Earlier in the day Monday, Tarboro Town Manager Alan Thornton raised his eyebrows and opined that sometimes a short agenda results in a longer meeting because participants feel their discussion I not taking time away from other issues.
Such was the case that evening when an agenda with one action item took a little more than 90 minutes to clear.
That item was an addition to fee schedules for Municipal Stadium and the Indian Lake Sports Complex.
Parks and Recreation director Cheryl Gay told council that the town currently charges $500 for four games plus another $125 each for additional games during baseball or softball tournaments that do not collect a gate admission.

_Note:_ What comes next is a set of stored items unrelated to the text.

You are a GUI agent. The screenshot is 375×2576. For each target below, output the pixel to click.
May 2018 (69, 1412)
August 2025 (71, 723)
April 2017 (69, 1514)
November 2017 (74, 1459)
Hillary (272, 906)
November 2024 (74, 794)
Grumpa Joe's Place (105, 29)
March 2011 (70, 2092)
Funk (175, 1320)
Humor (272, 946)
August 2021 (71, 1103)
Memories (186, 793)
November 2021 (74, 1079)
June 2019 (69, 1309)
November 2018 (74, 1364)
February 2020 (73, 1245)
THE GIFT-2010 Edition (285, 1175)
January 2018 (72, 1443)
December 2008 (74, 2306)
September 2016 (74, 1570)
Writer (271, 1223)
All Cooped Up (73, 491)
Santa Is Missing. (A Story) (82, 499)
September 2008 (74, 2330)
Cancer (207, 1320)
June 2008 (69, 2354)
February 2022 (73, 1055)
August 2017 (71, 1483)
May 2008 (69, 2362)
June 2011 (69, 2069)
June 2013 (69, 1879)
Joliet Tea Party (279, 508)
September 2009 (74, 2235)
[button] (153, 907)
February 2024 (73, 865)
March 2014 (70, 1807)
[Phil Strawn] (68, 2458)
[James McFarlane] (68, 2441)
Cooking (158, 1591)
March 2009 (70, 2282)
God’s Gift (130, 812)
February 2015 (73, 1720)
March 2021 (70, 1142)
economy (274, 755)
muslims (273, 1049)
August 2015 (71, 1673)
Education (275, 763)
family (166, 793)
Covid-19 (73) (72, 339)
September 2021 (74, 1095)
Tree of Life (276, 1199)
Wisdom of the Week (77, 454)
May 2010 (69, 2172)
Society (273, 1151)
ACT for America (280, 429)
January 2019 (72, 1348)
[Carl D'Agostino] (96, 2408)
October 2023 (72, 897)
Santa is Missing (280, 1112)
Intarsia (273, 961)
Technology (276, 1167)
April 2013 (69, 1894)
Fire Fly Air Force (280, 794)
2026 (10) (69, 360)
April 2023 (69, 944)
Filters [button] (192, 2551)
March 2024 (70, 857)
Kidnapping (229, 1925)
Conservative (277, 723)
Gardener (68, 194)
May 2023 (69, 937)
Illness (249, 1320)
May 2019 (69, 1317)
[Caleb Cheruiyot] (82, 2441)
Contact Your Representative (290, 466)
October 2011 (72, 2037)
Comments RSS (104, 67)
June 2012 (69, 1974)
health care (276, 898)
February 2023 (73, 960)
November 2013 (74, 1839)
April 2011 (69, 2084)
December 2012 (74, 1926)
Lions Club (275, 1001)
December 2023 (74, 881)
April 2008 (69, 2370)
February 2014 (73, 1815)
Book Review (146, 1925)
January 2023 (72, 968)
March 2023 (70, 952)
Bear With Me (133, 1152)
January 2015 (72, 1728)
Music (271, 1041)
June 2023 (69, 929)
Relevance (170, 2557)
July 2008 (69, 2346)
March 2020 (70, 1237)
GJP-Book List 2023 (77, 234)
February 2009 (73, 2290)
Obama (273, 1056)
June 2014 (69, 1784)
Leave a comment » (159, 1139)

Gay was before the council to establish a usage fee for non-profit organizations or benefit games. She said the addition was necessary because she currently had an application for a cancer benefit game and the town’s fee schedule did not cover that type of special event.
After some extended discussion, council agreed with Gay’s recommendation to charge $250 for one game for non-profit or benefits when they request to use facilities. The fee would be $500 for multiple games.
Council also voted on another issue — utility deposit/connection fees for customers who have had their utilities disconnected.
Council member Taro Knight (Ward 7) expressed concern that residents who work to pay their bills but, because of circumstances under their control, are put in a more tenuous situation by the town’s current deposit policy, which was based on multiples of the customer’s highest bill.
Knight pointed out that the town’s utility collection rate of 99.84 percent from the town’s 6,000 utility customers means there would be very little exposure by implementing a new deposit schedule for those customers who traditionally pay but, because of circumstances, wind up with their utilities being disconnected.
Knight convinced fellow council members to implement a cap of a $200 maximum deposit for the first time service was disconnected and $50 each subsequent time.
During the discussion Mayor Donald Morris questioned the presence of a customer service policy allowing extensions to pay bills.
“I thought we voted to discontinue that in 2009,” he said. He was told the extension policy had, indeed, been eliminated but “has crept back into use” since 2009.
Council was also presented with a letter from the office of Gov. Pat McCrory to police Lt. Keith Hale that informed the veteran police officer that Tarboro’s application to the Governor’s Crime Commission for a grant to fund the purchase of new firearms for the department had been approved and “tentatively authorized” in the amount of $7,500.
The letter said the department would be notified of the final amount once the Governor’s Crime Commission learns its official allocation from the federal government.
Council member Garland Shepheard (Ward 8) questioned the need to replace the department’s firearms — a stance he has taken before — as well as the cost of the weapons and the trade-in value being allowed by Lawmen’s Law Enforcement Supply of Raleigh on the 9mm Glocks being purchased by the department.
“If ours are worn out, how can they give us this much (trade-in)?” Shepheard asked Chief Damon Williams of the $1,870 being allowed for 34 weapons Williams explained that the Lawmen’s would recondition the weapons and sell them in their retail store. He also said the town’s matching portion of the grant would come from his department’s ammunition budget.
Council members also heard a presentation regarding the possibility of constructing a disc golf course in Indian Lake Park. Tarboro residents Shirley Wainwright and her son-in-law and current disc golf Masters champion Brian Schweberger continued a quest they began last summer with parks director Gay. (A follow-up story on disc golf and its possibilities in Tarboro will be in Friday’s newspaper.)